The concourses were all linked to each other by a wide lane that ran through the whole Array, along its inner edge and just below the windows. Automated transport vehicles used for shifting heavy goods had been abandoned all up and down this route. Saul boarded the service vehicle and guided it along the lane, the vaulted space all around him so still and quiet he could alm believe the entire facility had been abandoned for a century, not just a few hours.
He drove steadily, though the car’s top speed wasn’t much more than a few kilometres per hour, till he passed through an archway and into the next concourse, which proved to be equally abandoned. As he passed through the one after that, he had to guide his vehicle around the still-smoking ruins of a Black Dog, dark smoke spiralling upwards to the curved ceiling far overhead.
He came across further evidence of fighting when he reached the Kepler–Copernicus gate. Half a dozen armoured personnel carriers stood parked close together below the embarkation area, all of them showing the signs of having come under heavy fire. One still burned fitfully.
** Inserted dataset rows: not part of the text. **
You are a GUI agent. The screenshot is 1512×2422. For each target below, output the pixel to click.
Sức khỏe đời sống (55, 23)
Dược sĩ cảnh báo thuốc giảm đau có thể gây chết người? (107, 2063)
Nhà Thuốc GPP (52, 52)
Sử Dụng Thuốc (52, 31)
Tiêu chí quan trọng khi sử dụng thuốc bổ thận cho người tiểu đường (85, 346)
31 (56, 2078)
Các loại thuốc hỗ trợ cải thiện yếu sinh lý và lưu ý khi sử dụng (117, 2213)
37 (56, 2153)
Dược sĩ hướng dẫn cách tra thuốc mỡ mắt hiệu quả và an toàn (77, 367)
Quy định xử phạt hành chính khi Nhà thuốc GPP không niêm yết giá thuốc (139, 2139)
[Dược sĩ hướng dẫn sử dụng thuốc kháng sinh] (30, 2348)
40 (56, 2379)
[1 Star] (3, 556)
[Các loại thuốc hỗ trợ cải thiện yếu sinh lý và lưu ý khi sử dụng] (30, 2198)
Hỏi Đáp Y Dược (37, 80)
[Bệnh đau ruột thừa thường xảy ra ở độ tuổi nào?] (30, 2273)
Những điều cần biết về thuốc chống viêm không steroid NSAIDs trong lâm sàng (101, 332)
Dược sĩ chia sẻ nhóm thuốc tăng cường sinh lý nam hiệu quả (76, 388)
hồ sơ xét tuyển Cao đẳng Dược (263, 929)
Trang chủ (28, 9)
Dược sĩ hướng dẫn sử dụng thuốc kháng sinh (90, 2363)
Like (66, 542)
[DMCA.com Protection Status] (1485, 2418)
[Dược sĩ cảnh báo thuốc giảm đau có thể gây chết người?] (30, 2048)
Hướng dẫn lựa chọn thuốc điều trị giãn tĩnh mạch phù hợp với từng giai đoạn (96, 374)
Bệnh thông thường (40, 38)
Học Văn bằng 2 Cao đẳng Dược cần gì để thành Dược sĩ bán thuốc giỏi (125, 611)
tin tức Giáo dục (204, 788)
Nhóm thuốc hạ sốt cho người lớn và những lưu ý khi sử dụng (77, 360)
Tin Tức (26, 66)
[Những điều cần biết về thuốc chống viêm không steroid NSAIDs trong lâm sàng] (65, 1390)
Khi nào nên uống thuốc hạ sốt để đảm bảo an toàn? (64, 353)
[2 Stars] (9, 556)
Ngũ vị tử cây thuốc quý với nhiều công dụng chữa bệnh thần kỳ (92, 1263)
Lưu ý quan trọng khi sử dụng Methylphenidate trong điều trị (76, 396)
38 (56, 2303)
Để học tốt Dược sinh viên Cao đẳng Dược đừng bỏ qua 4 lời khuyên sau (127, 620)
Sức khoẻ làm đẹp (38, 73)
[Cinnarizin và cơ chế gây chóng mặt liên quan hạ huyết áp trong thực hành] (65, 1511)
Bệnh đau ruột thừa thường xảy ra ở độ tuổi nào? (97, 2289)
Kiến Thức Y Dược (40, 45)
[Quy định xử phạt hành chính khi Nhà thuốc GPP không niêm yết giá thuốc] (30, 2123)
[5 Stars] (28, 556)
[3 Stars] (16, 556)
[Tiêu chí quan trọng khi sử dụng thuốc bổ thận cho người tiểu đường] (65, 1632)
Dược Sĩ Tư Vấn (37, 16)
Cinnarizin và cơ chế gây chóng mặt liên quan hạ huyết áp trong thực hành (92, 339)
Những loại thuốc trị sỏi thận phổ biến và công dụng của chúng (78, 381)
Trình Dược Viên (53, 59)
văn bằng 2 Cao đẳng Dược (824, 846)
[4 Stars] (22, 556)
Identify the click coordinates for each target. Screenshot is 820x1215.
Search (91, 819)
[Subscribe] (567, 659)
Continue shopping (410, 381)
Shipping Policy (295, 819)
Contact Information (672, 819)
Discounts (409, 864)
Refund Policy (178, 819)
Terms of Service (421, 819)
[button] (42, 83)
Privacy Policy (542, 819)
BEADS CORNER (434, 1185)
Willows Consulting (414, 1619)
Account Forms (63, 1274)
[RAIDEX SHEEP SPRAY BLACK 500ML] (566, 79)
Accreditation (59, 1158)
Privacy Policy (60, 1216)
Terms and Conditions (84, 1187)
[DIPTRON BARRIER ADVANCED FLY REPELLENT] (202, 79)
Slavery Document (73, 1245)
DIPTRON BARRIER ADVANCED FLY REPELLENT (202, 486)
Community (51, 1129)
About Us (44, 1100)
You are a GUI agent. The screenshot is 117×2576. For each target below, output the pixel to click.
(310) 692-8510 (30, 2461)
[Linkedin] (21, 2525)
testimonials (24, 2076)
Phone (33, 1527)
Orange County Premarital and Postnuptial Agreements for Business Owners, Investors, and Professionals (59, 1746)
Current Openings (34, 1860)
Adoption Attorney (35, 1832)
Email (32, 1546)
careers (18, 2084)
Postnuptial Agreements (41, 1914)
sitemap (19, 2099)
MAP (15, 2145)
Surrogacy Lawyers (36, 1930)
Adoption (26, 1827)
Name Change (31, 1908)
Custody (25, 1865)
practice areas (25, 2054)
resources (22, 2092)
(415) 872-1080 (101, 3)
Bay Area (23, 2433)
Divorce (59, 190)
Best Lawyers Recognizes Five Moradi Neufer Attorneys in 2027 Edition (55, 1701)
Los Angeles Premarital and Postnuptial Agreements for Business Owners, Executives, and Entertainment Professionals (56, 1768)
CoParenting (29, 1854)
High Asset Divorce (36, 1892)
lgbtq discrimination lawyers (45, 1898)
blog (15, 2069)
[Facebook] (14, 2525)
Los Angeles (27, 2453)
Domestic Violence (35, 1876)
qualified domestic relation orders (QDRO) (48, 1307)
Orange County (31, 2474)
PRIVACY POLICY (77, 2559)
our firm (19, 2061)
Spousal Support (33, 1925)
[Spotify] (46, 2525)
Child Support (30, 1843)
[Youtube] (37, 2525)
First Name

Saul drove closer, constantly ready to hit the accelerator if he ran into trouble. The bodies of troopers were scattered all around the APCs, and the air reeked of cooked meat. He stepped out of the car to retrieve a Cobra from the outstretched hand of one of the troopers, seeing from the weapon’s readout that it was fully loaded with concussion shells. He adjusted the strap and slung it over his shoulder, feeling more confidence in it than in Amy’s home-brew concoction, which he now abandoned in the rear seat.
He noticed two APCs standing about twenty metres away from the huddle of vehicles surrounded by corpses. They had suffered less damage, but had clearly also come under fire at some point. He moved closer and saw a body slumped in the driving seat of one of them, while another corpse rested against a wheel, with a Cobra cradled in his hands.
Something in the way these bodies were positioned, and the fact that this one group of APCs stood apart from the rest, made Saul sure there had been infighting here of some kind. He wondered if some of the troopers had countermanded their orders and been executed for their trouble. Perhaps they had families back home, and hadn’t wanted to be forced to leave them behind.
He finally climbed inside the less badly damaged APC, trusting it to get him further faster, and to afford him a much greater degree of protection at the same time. Saul placed a hand on the dashboard and waited until it blinked, accepting his authorization, the wheel unfolding to become rigid enough for him to take a grip on it. He drove it straight back on to the transport lane leading to the Copernicus–Florida gate, from where he could take an elevator down to the ASI’s main operations room.
Saul smelled smoke not long before he passed through the archway leading into the Copernicus–Florida concourse.